À primeira vista, acarta de Dhlamama chegou a Nyusi e este respondeu aos seus emissários, mas também à Renamo.
Ontem, todavia, o Chefe de Estado renova confiança aos 12 elementos por sí indicados para a comissão mista dizendo que eles são capazes de responder àquele nível a carta de
Dhlakama. De contrário, diz Nyusi, não seria necessário que fosse criada a comissão e que o diálogo teria de ser a dois, sem delongas.
Mediação a leste
Há dias, Afonso Dhlakama referiu que o papel da mediação internacional não é tão relevante face àquilo que deve ser o papel do governo e da Renamo na comissão mista.
Discurso surpreendente vindo de quem se bateu forte na vinda de mediadores internacionais.
Aliado a nova forma de olhar para a presença dos mediadores à mesa negocial, Dhlakama escreveu ao Chefe de Estado em vez de fazê-lo a nível da comissão, o que facilmente pode ser entendido como uma clara demonstração de alguma frustração do líder face aos resultados que têm sido produzidos no terreno climatizado algures em Maputo.
Se calhar Dhlakama estava convencido de que a crise seria resolvida num ápice com a vinda dos mediadores por si indicados.
Apercebendo-se da necessidade de também ter os seus seus indicados, o governo correu atrás do prejuízo recuando das suas intenções iniciais, seguindo o exemplo da Renamo.

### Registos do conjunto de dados

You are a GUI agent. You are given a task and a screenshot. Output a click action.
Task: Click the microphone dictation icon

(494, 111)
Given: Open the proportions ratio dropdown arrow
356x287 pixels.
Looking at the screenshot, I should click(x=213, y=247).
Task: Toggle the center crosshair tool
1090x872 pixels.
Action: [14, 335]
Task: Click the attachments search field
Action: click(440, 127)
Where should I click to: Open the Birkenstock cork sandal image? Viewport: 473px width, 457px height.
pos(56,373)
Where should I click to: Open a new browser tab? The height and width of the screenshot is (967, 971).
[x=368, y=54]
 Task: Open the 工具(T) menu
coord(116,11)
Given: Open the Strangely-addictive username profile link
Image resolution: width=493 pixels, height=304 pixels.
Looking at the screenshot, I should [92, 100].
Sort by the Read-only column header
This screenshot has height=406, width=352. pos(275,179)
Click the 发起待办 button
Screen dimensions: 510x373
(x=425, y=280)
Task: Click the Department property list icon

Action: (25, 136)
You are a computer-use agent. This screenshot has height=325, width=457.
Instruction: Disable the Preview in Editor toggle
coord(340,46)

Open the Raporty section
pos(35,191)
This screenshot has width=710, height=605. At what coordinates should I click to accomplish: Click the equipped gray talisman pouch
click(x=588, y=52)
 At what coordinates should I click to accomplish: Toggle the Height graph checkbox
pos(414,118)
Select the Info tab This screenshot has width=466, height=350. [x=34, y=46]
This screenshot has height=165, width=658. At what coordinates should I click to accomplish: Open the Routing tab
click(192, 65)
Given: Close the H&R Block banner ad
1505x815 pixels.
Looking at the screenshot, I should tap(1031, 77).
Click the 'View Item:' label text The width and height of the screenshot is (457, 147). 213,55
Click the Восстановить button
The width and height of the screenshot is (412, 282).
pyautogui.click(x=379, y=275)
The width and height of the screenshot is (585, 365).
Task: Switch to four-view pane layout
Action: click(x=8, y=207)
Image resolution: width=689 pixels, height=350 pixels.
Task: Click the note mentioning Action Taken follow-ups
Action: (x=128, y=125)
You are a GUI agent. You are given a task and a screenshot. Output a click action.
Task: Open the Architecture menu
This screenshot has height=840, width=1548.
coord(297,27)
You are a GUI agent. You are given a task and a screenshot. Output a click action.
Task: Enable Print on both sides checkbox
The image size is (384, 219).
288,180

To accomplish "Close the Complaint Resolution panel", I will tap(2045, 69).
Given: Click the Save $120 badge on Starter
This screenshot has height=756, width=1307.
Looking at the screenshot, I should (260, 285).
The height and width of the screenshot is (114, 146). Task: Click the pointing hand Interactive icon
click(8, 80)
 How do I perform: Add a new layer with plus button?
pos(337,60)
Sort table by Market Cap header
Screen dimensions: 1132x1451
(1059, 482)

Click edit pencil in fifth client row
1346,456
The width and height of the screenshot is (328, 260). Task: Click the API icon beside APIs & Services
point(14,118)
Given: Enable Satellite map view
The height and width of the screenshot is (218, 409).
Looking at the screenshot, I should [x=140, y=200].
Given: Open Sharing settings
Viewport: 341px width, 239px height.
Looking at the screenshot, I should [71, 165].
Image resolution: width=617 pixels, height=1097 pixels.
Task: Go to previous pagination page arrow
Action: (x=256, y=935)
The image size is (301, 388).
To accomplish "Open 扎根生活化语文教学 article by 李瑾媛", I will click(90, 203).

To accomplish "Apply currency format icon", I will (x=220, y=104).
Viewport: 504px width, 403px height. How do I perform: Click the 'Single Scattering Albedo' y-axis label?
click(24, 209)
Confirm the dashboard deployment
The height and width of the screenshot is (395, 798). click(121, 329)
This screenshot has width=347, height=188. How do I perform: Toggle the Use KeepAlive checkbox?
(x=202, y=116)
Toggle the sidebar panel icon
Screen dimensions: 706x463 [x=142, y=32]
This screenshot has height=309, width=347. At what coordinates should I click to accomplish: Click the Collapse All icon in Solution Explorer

### Tarefas
• a. Responda às perguntas sobre o excerto acerca do diálogo entre o governo e a Renamo:
(i) Quantos elementos indicados pelo Chefe de Estado fazem parte da comissão mista?
(ii) Segundo o que Afonso Dhlakama referiu há dias, que papel não é tão relevante?
(iii) A quem escreveu Dhlakama, em vez de o fazer a nível da comissão?
• b. Prossiga o excerto sobre o diálogo entre o governo e a Renamo a partir da última frase apresentada.

### Respostas do exercício
• a.
(i) Doze elementos.
(ii) O papel da mediação internacional.
(iii) Ao Chefe de Estado.

• b.
Colete de forças
Nesta disputa, o governo tem claramente mais e melhores argumentos que a Renamo, e isso tem sido evidente em qualquer negociação entre as partes.
Não foi por acaso que a Frelimo chamou a Renamo à mesa negocial que levou ao entendimento de Roma, em Outubro de 1992.
Depois do acordo, convidou a Renamo a completar o resto, em falta, entre moçambicanos, em Maputo.
A Renamo acenou com ingenuidade a iniciativa, longe de imaginar estar a cometer crasso erro.
A Renamo não tem quadros em quantidade e qualidade suficientes para confrontar o governo/Frelimo.
Enquanto a Frelimo, desde a guerra colonial até aos nossos dias, investiu na formação de seu pessoal, tanto dentro como fora, a Renamo não pôde fazer o mesmo.
Os poucos quadros de que Dhlakama dispõe, foram recrutados no intervalo entre 92 e hoje, enquanto outros, como José Manteigas, são a chamada prata da casa que combateram as Forças Armadas.
Com os vastíssimos argumentos de que o governo dispõe, desde logo o forte poder de antecipação aos acontecimentos, legislando aqui e acolá, de modo a não ser apanhado em contra-pé.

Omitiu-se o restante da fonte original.